- [Saved entries]:
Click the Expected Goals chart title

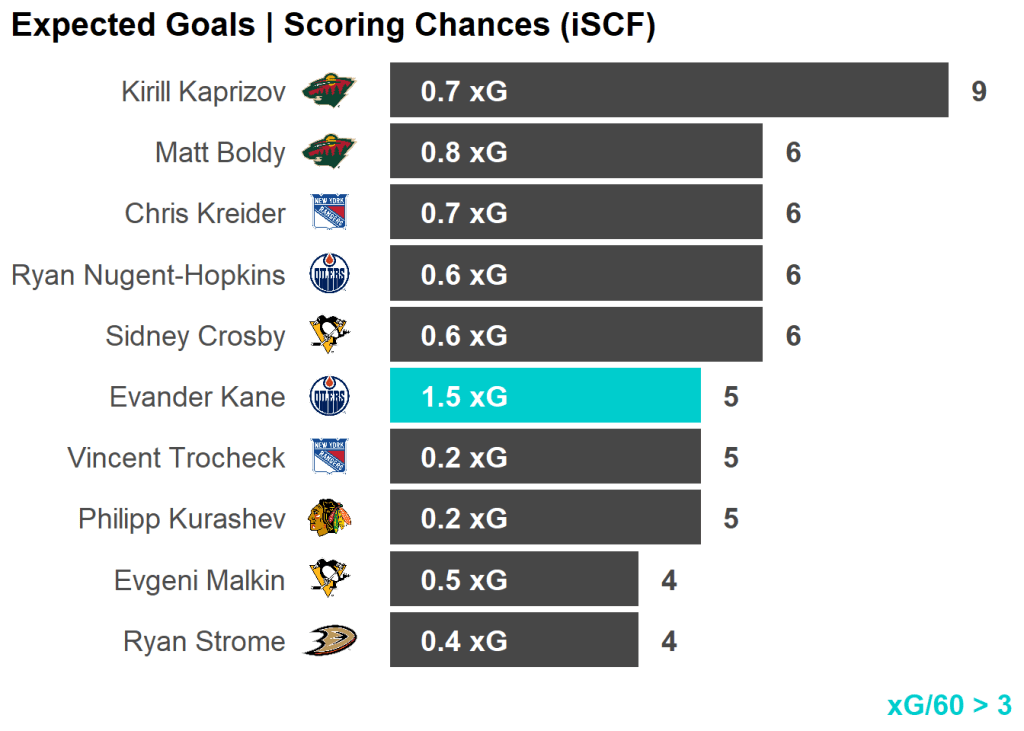pos(333,26)
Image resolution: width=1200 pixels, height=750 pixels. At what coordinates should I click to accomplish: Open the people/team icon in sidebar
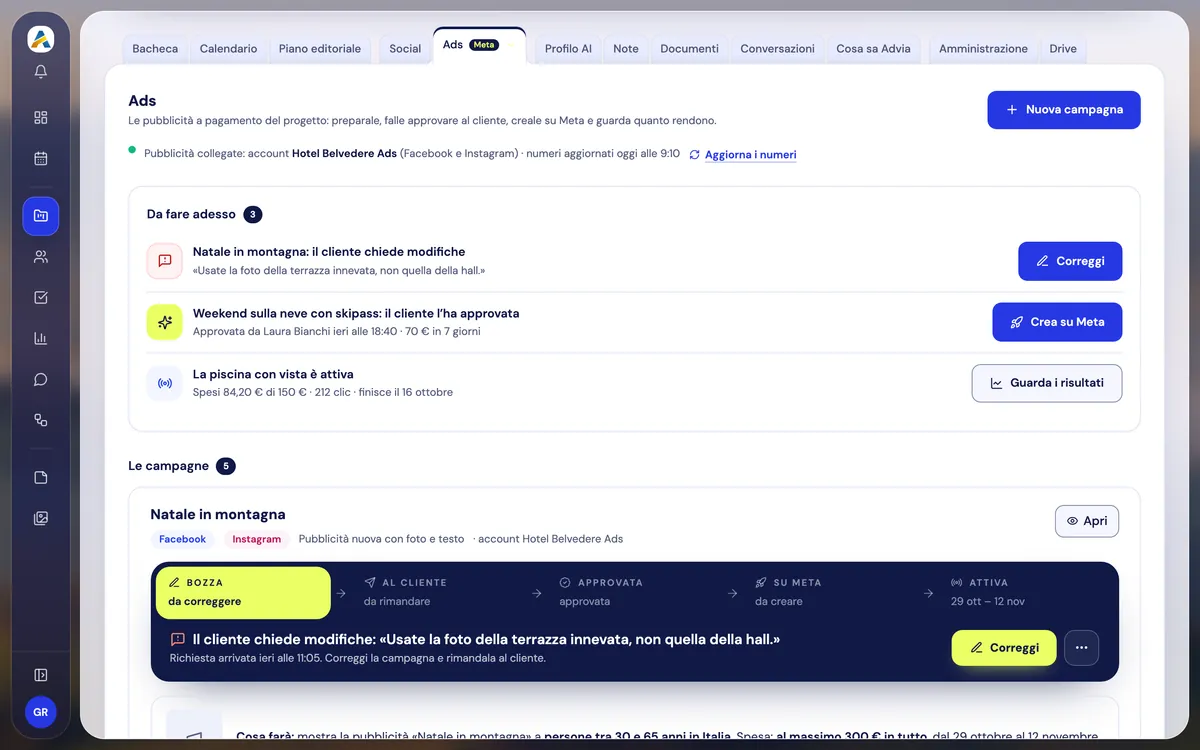click(x=41, y=257)
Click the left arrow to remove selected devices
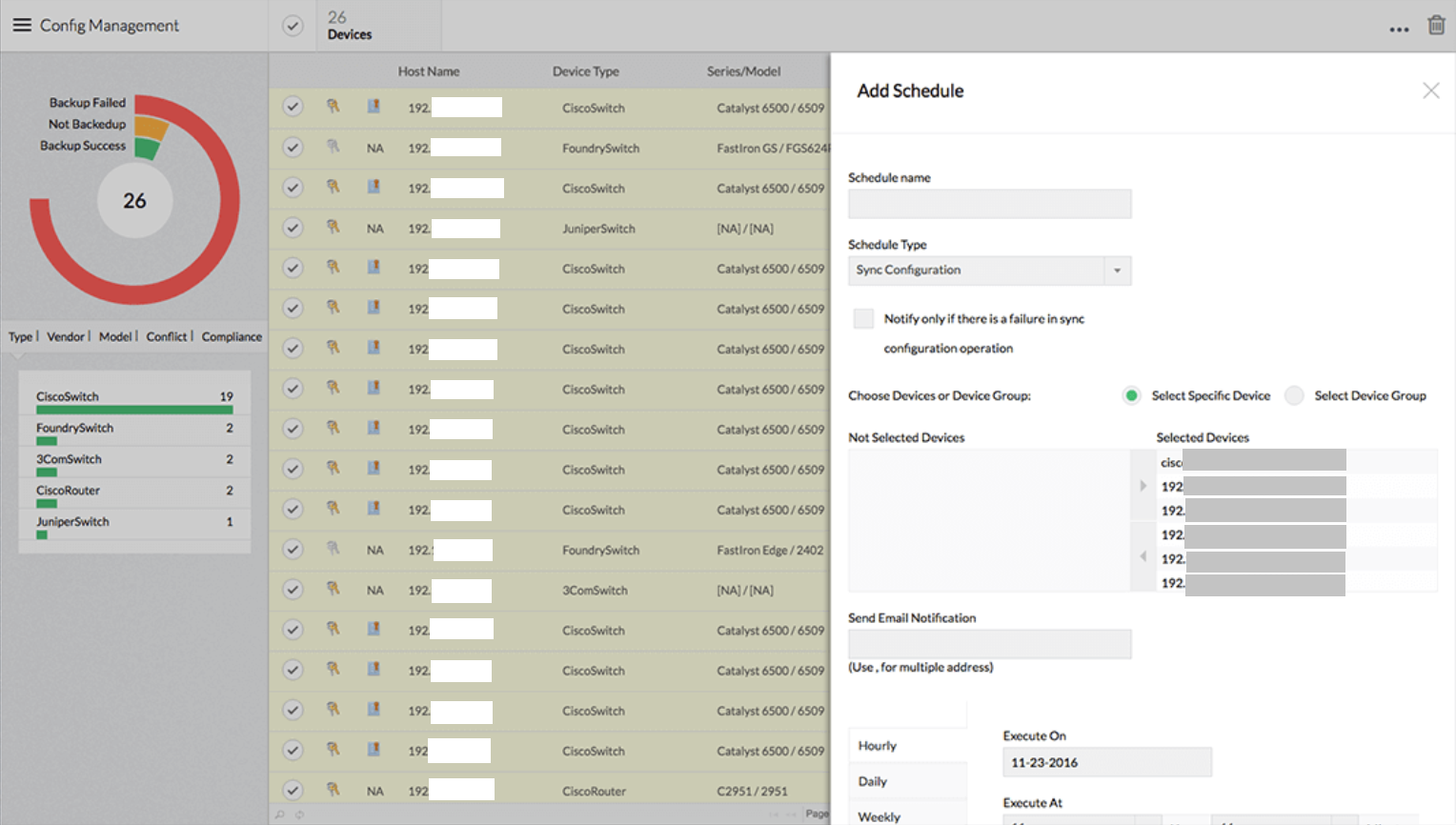 click(x=1143, y=556)
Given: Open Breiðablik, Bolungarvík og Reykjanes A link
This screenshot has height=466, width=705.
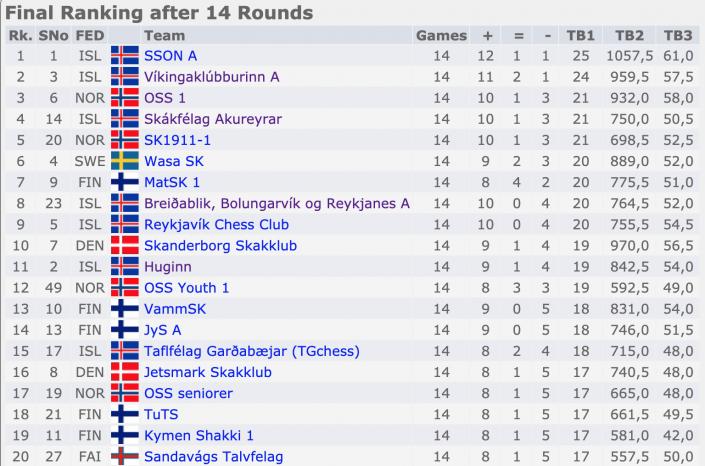Looking at the screenshot, I should (x=277, y=203).
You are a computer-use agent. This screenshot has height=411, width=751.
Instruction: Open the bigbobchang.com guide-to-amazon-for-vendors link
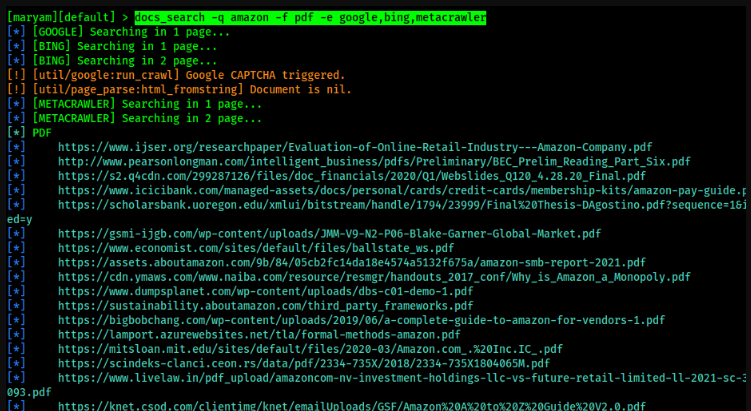click(x=361, y=320)
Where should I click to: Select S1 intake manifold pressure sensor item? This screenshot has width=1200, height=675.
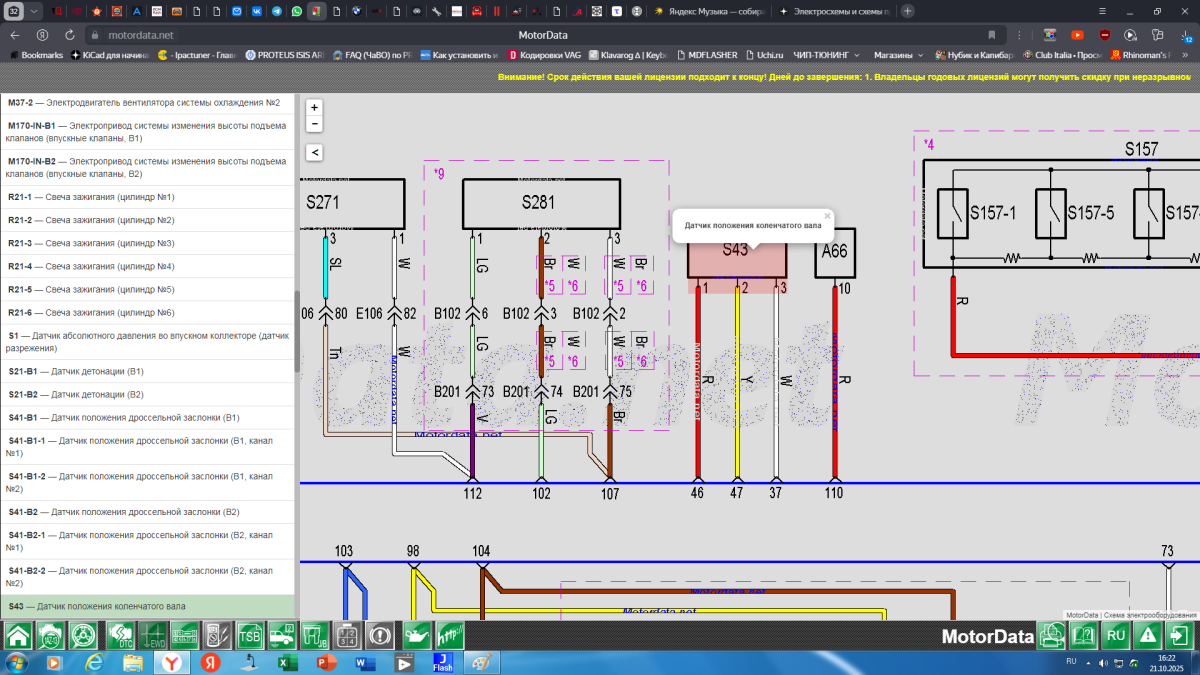(x=148, y=342)
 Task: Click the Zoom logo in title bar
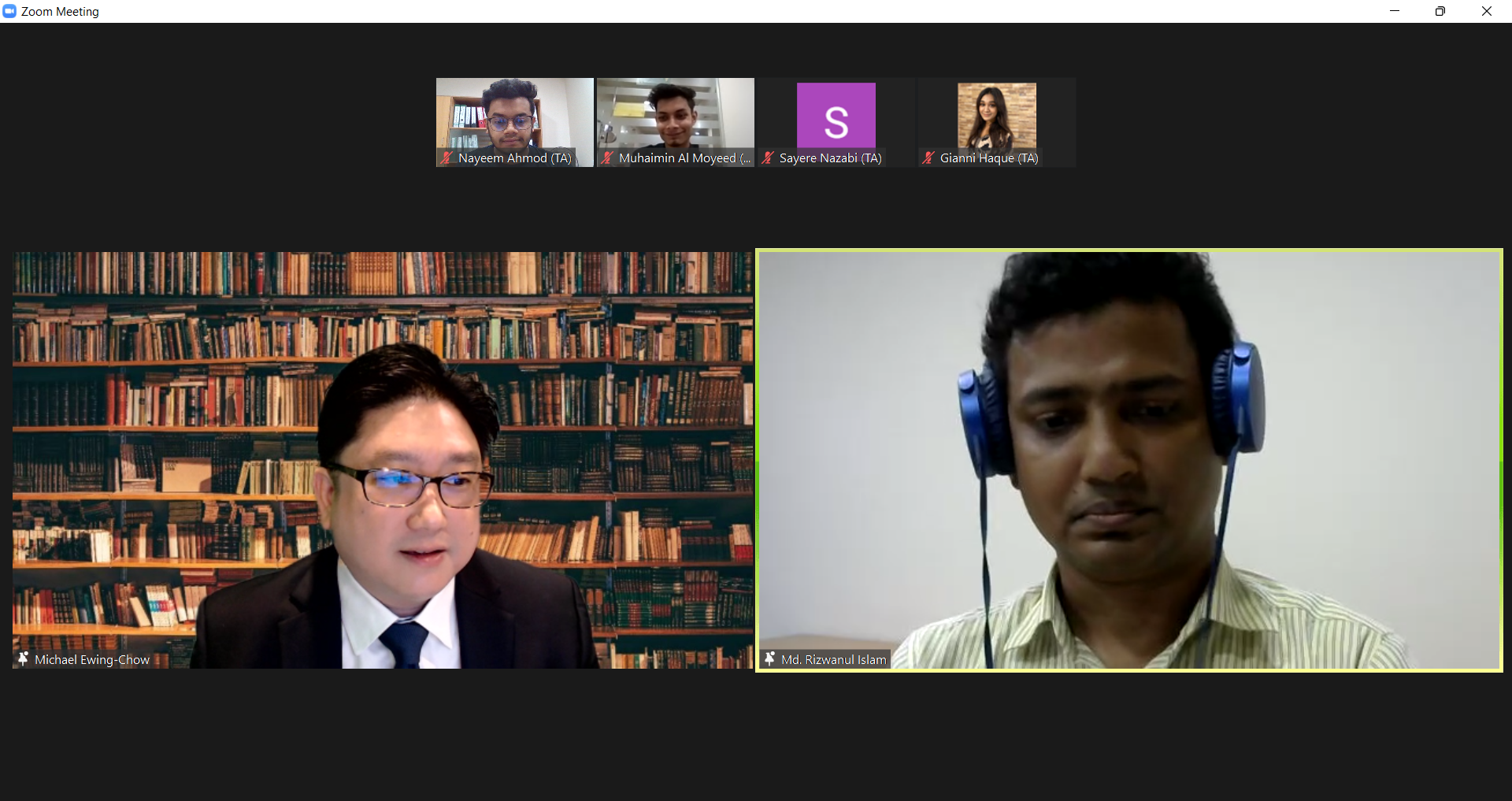9,11
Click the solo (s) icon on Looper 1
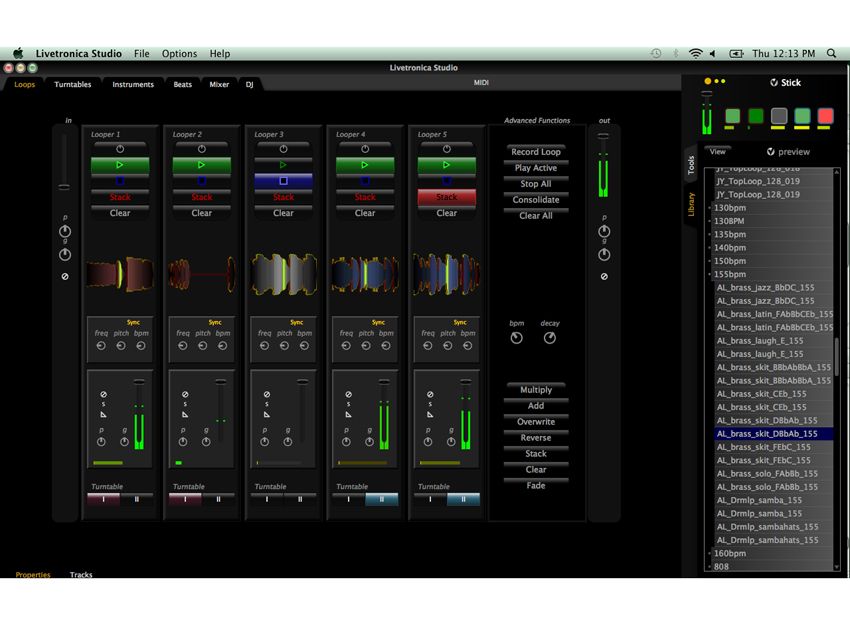The width and height of the screenshot is (850, 638). click(x=103, y=403)
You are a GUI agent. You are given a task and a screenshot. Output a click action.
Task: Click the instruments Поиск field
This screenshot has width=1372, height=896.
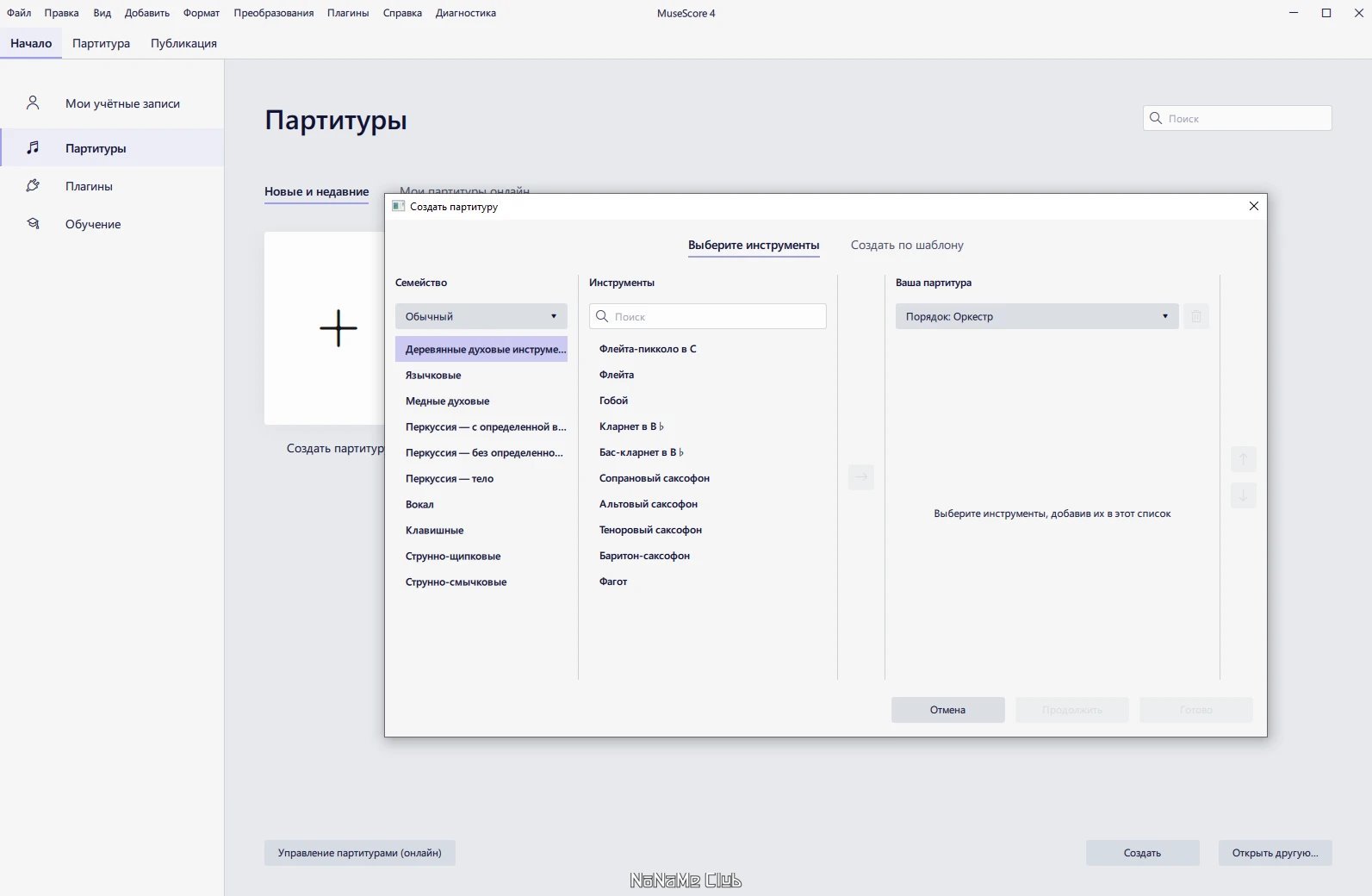[x=708, y=316]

- [Assignment]:
Scan the entries above and copy each line where "agent" occurs.

- [Response area]:
You are a computer-use agent. This screenshot has height=411, width=751.
You are a GUI agent. You are given a task and a screenshot. Output a click action.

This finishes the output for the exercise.